Even when home ownership appears to be a major challenge for many Nigerians especially those residents in the urban areas, there are available options to own your house without having to pay in millions of Naira instantly. One of such options is mortgage loan for home ownership.
Mortgage loans in Nigeria are financial instruments that allow individuals to purchase homes by borrowing money from a bank or a lending institution. Here are some important things to know about mortgage loans in Nigeria:
1. Eligibility Criteria: Banks and lending institutions have specific eligibility criteria for granting mortgage loans. These criteria may include factors such as your income, credit history, employment stability, and the property’s value. For instance, to qualify under the various mortgage scheme with the Federal Mortgage Bank of Nigeria (FMBN), one is required to be a contributory member to the National Housing Fund (NHF).
2. Down Payment: Generally, you’ll need to make a down payment on the property you’re purchasing. The down payment is usually a percentage of the property’s value, and the specific amount can vary. In Nigeria, the down payment can range from around 10% to 30% of the property’s value. For the FMBN, there is product that requires zero payment of equity otherwise known as “Down Payment.”
3. Interest Rates: Mortgage loans come with interest rates that determine how much you’ll pay in addition to the principal amount borrowed. Interest rates can be fixed or variable. It’s crucial to understand the terms and conditions of the interest rate, including whether it’s subject to change over time.
4. Loan Term: The loan term refers to the duration over which you’ll repay the mortgage loan. In Nigeria, typical mortgage loan terms can range from 10 to 30 years, depending on the lender and your agreement.
5. Repayment Structure: Mortgage loans can have various repayment structures. Some loans might have equal monthly payments (amortizing loans), while others might have lower initial payments that increase over time.
6. Collateral and Security: Mortgage loans are secured by the property itself. If you fail to make the required payments, the lender has the right to seize the property through foreclosure to recover their investment.
7. Documentation: To apply for a mortgage loan, you’ll need to provide various documents, including proof of income, employment history, identification documents, and details about the property you’re purchasing.
8. Processing Fees: Mortgage loans often come with processing fees and administrative charges that you’ll need to pay. These fees cover the cost of processing your loan application and other associated tasks.
9. Prepayment and Penalties: Some mortgage loans might have prepayment penalties if you pay off the loan before the agreed-upon term. Make sure to inquire about this aspect before finalizing the loan.

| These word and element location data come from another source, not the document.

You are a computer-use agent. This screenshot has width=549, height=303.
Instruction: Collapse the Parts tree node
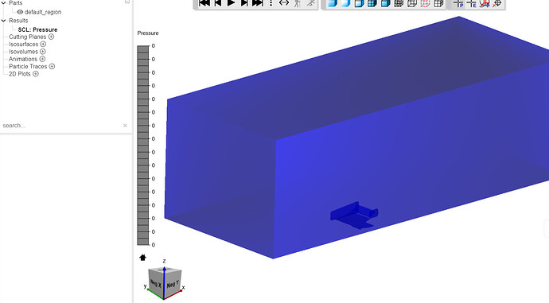pos(3,3)
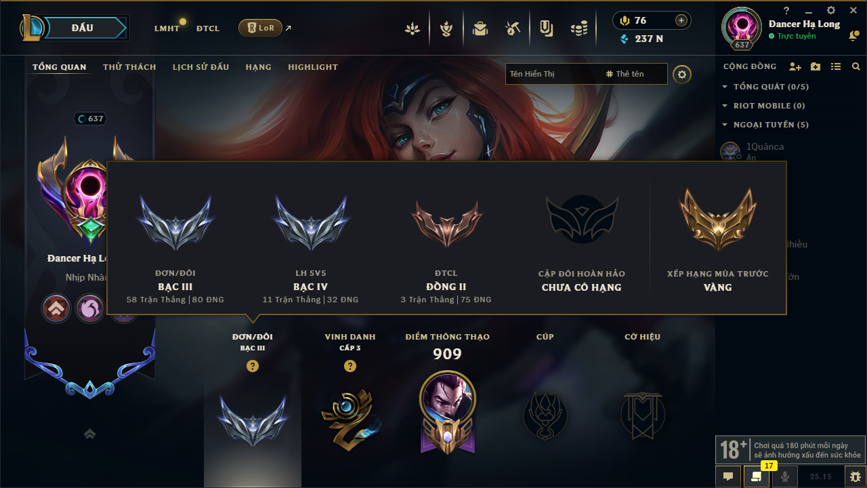Open the Loot crafting hammer icon
The image size is (867, 488).
513,28
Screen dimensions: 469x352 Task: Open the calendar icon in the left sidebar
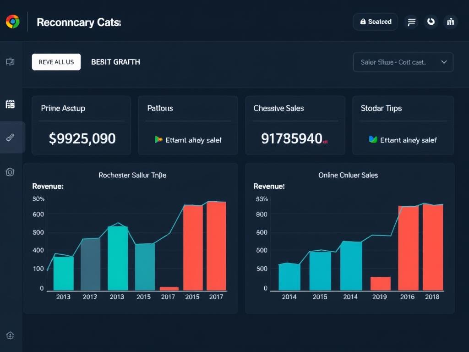10,105
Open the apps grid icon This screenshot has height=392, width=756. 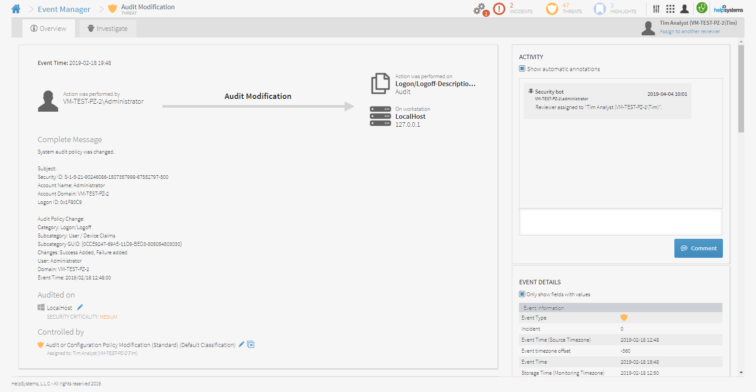point(670,9)
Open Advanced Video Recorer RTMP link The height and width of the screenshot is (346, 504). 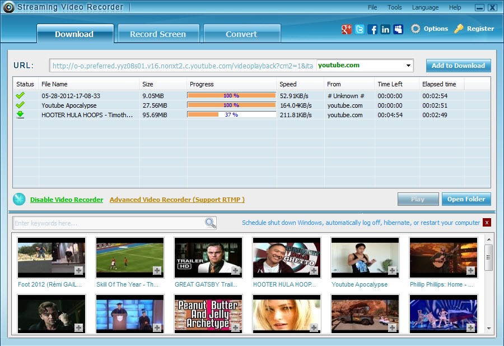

10. Property Appraisal: The lender typically conducts an appraisal of the property to determine its value. This is to ensure that the property’s value aligns with the loan amount being requested.
11. Insurance Requirements: Lenders may require you to purchase property insurance to protect against damage or loss. Additionally, mortgage life insurance might be offered to cover the outstanding loan amount in case of your untimely demise.

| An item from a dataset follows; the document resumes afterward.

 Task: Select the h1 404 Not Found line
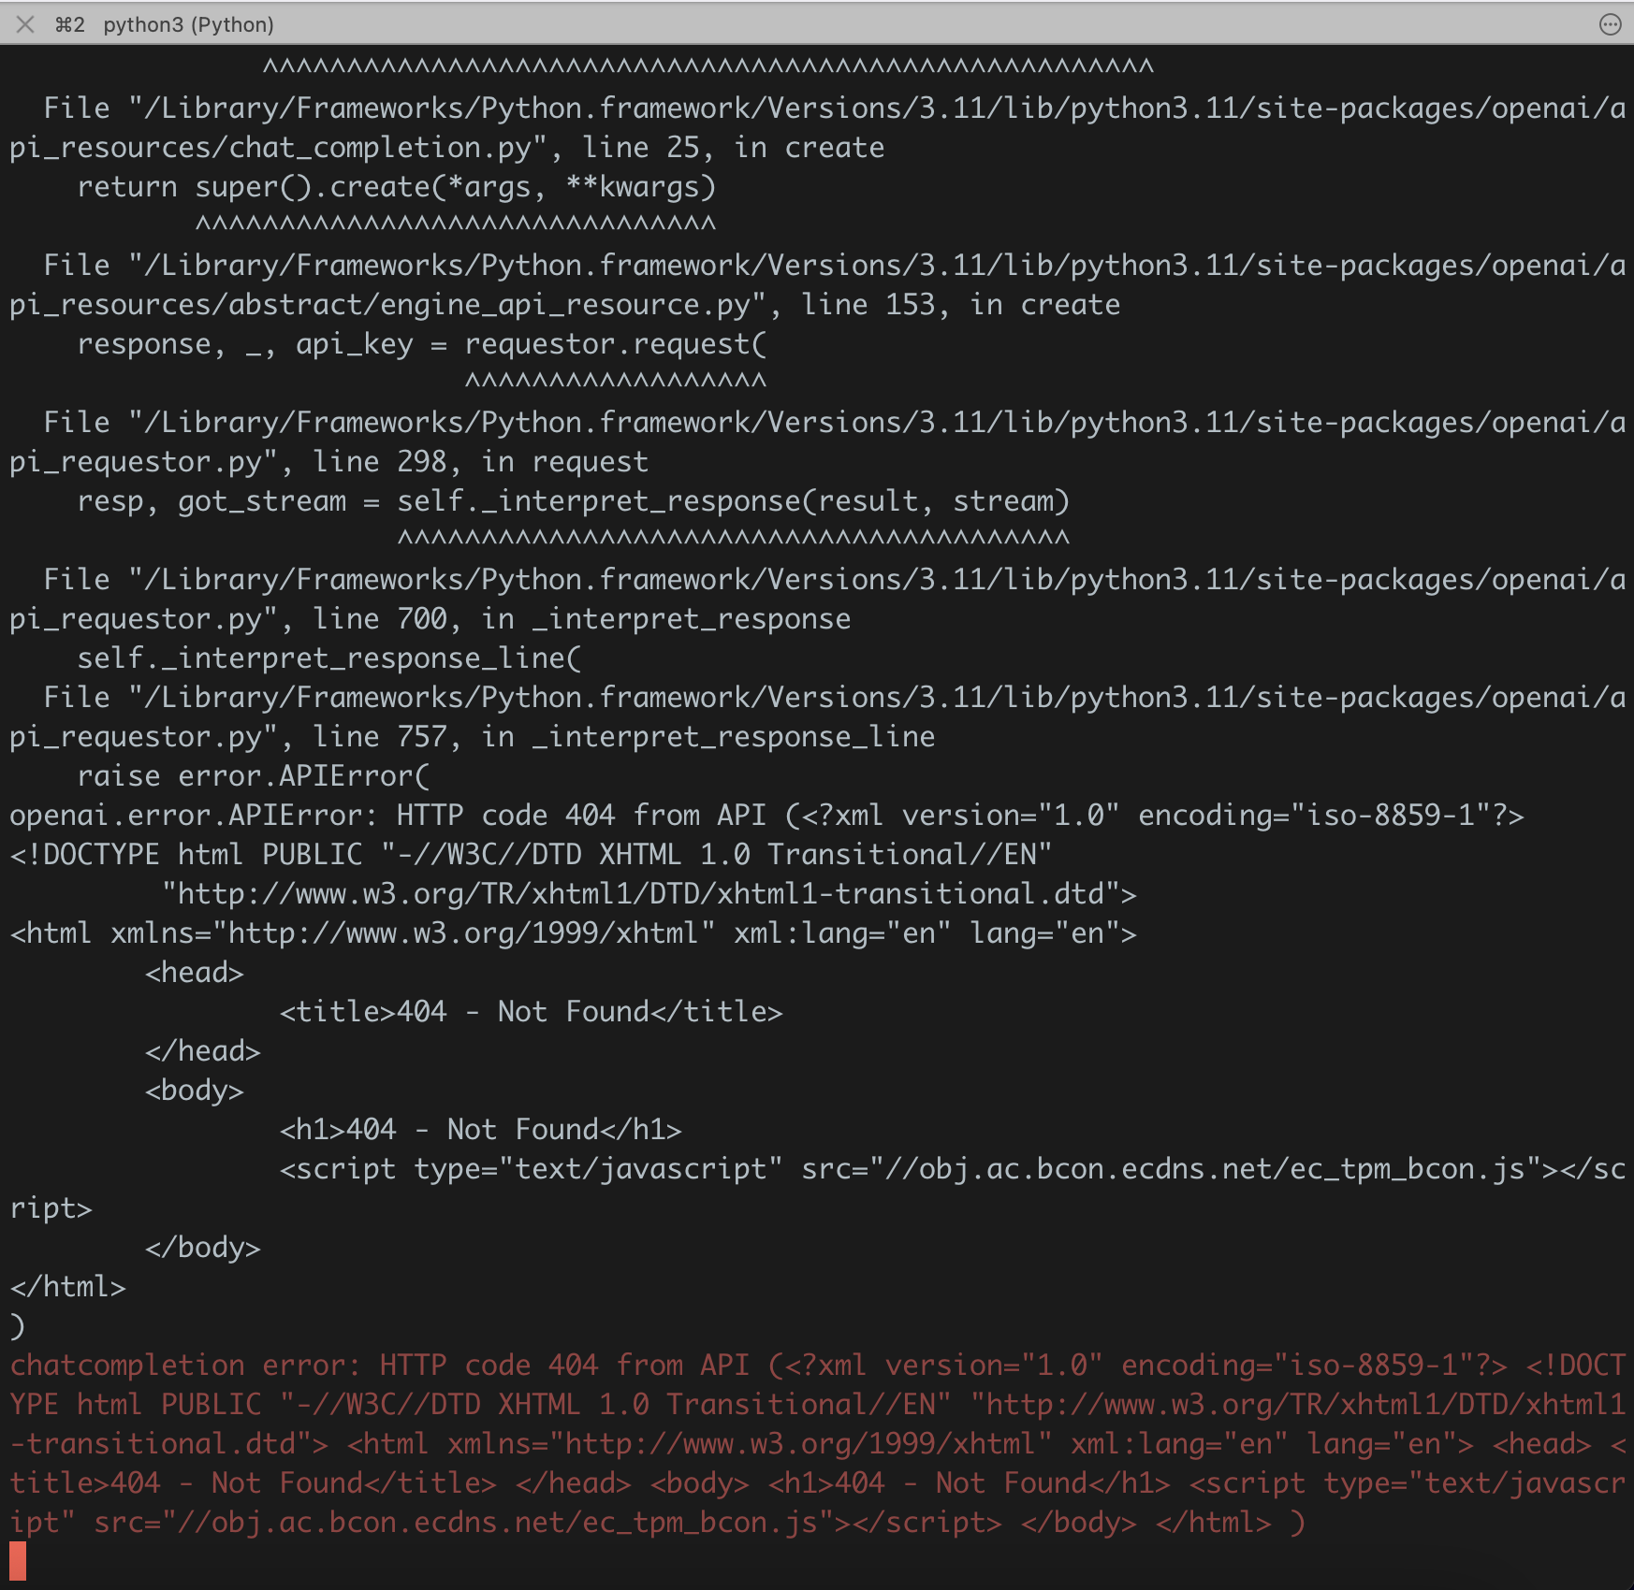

12. Default and Foreclosure: If you fail to make the required payments, the lender has the right to initiate foreclosure proceedings, leading to the repossession and sale of the property to recover the outstanding debt.
13. Government Programs: In Nigeria, there are various government initiatives aimed at making homeownership more accessible. These include the National Housing Fund (NHF) and the Federal Mortgage Bank of Nigeria (FMBN).
Before taking out a mortgage loan in Nigeria, it’s advisable to thoroughly research the terms and conditions of different lenders, compare interest rates, and seek advice from financial experts. Understanding the intricacies of mortgage loans will help you make informed decisions and choose the option that best suits your financial situation.
Before proceeding with a mortgage for home ownership in Nigeria, it’s crucial to thoroughly research your options, compare lenders, and seek advice from financial professionals to make informed decisions that align with your financial goals and capabilities.